INSTRUCTION:
Write out every line of the material below word for word, without any changes.

Saved data entries:
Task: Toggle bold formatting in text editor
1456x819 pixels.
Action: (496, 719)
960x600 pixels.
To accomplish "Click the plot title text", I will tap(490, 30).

FULL SOLUTION:
Task: Toggle bold formatting in text editor
1456x819 pixels.
Action: (496, 719)
960x600 pixels.
To accomplish "Click the plot title text", I will tap(490, 30).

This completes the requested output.